> [Task]
When you reach the line that has "果物ブログ 日南の姫（ひなのひめ） (372, 2162)" in the material below, reproduce it and each line after it exactly, through the last one.

> [The data]
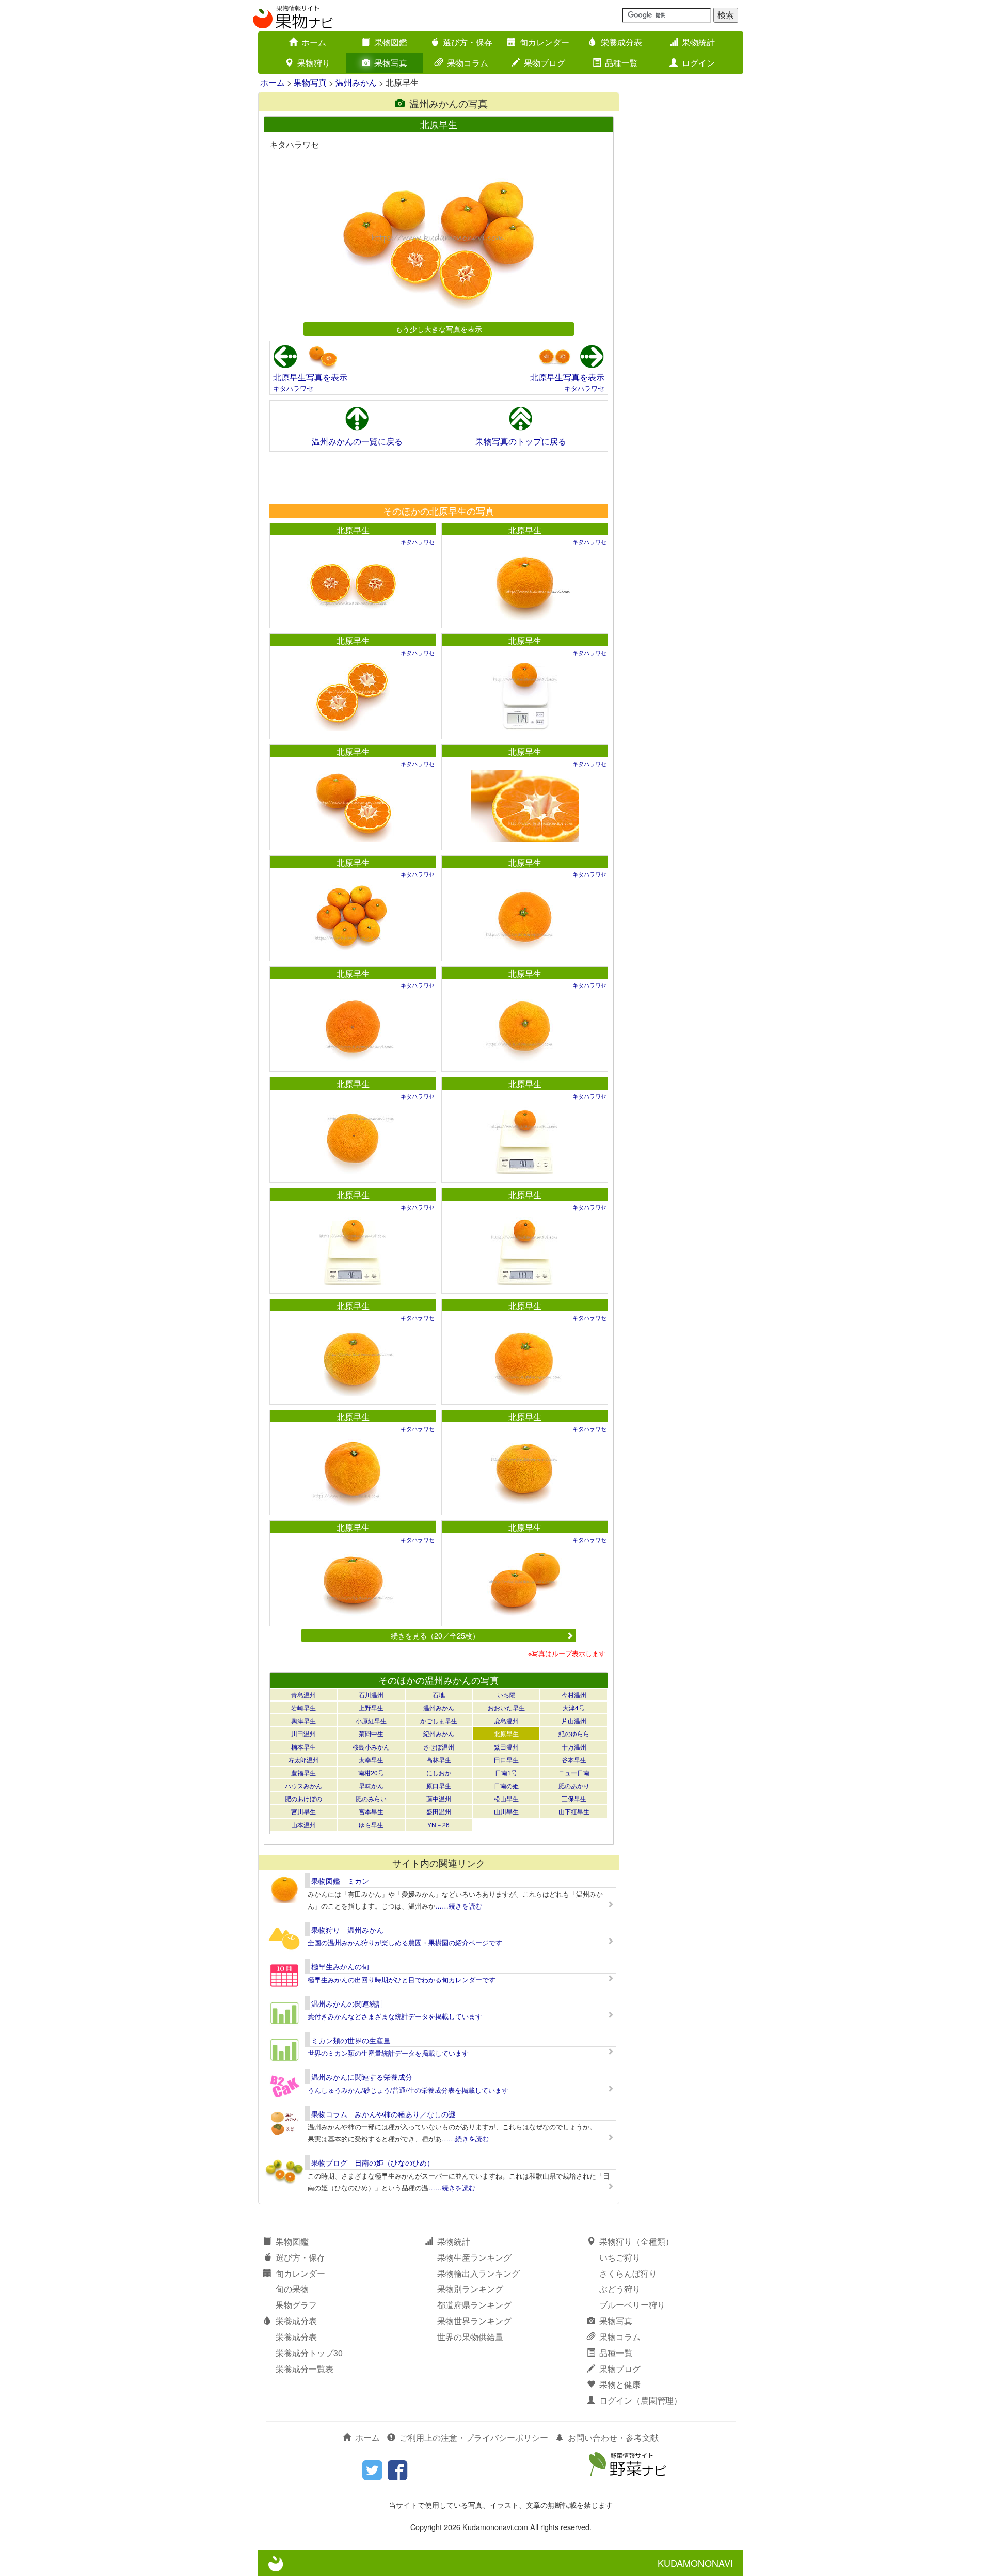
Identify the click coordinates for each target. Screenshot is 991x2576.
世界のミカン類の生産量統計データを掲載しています (388, 2053)
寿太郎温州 (303, 1759)
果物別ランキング (470, 2289)
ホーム (313, 42)
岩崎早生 (303, 1707)
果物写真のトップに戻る (520, 441)
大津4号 (574, 1707)
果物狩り (313, 63)
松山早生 (506, 1798)
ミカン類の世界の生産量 (351, 2040)
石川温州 (371, 1694)
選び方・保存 (467, 42)
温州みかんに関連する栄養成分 (361, 2077)
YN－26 (438, 1824)
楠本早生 (303, 1746)
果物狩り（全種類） (636, 2241)
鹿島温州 (506, 1720)
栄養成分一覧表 (304, 2369)
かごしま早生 (438, 1720)
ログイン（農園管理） (640, 2400)
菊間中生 (371, 1733)
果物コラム (467, 63)
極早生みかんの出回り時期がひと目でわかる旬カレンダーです (402, 1979)
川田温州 (303, 1733)
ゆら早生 (371, 1824)
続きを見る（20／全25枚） (435, 1635)
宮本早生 (371, 1811)
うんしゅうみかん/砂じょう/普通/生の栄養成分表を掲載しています (408, 2090)
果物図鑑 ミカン (340, 1880)
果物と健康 (620, 2384)
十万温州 (574, 1746)
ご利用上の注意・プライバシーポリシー (473, 2437)
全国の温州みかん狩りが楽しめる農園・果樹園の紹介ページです (405, 1942)
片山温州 (574, 1720)
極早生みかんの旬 (340, 1966)
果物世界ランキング (474, 2321)
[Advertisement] (438, 477)
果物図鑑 (390, 42)
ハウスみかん (303, 1785)
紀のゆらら (573, 1733)
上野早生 (371, 1707)
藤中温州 (438, 1798)
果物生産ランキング (474, 2257)
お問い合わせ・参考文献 (613, 2437)
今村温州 (574, 1694)
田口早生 (506, 1759)
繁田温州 (506, 1746)
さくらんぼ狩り (628, 2273)
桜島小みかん (371, 1746)
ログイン (698, 63)
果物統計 (698, 42)
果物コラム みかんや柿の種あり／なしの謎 (383, 2114)
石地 (439, 1694)
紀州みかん (438, 1733)
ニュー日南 (573, 1772)
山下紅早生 (573, 1811)
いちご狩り (620, 2257)
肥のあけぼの (303, 1798)
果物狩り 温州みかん (347, 1930)
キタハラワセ (293, 388)
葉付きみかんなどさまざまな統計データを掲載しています (395, 2016)
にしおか (438, 1772)
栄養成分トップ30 (309, 2353)
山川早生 (506, 1811)
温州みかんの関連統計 (347, 2003)
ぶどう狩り (620, 2289)
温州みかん (356, 82)
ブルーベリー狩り (632, 2305)
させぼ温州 (438, 1746)
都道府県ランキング (474, 2305)
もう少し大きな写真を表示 (438, 328)
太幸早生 (371, 1759)
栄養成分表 (621, 42)
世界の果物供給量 (470, 2337)
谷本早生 (574, 1759)
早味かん (371, 1785)
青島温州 (303, 1694)
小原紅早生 (371, 1720)
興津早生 (303, 1720)
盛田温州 (438, 1811)
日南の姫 (506, 1785)
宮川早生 (303, 1811)
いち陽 (506, 1694)
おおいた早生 (506, 1707)
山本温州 (303, 1824)
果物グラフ (296, 2305)
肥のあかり (573, 1785)
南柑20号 (371, 1772)
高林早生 (438, 1759)
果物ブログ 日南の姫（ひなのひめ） (372, 2162)
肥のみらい (371, 1798)
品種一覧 (621, 63)
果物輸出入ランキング (478, 2273)
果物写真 (390, 63)
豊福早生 (303, 1772)
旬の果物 (292, 2289)
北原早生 (353, 530)
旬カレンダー (544, 42)
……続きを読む (458, 1906)
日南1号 (506, 1772)
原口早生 (438, 1785)
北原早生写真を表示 (310, 377)
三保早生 (574, 1798)
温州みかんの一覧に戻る (357, 441)
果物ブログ (544, 63)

> [Expected output]
果物ブログ 日南の姫（ひなのひめ） (372, 2162)
肥のみらい (371, 1798)
品種一覧 (621, 63)
果物輸出入ランキング (478, 2273)
果物写真 (390, 63)
豊福早生 (303, 1772)
旬の果物 (292, 2289)
北原早生 (353, 530)
旬カレンダー (544, 42)
……続きを読む (458, 1906)
日南1号 (506, 1772)
原口早生 (438, 1785)
北原早生写真を表示 (310, 377)
三保早生 (574, 1798)
温州みかんの一覧に戻る (357, 441)
果物ブログ (544, 63)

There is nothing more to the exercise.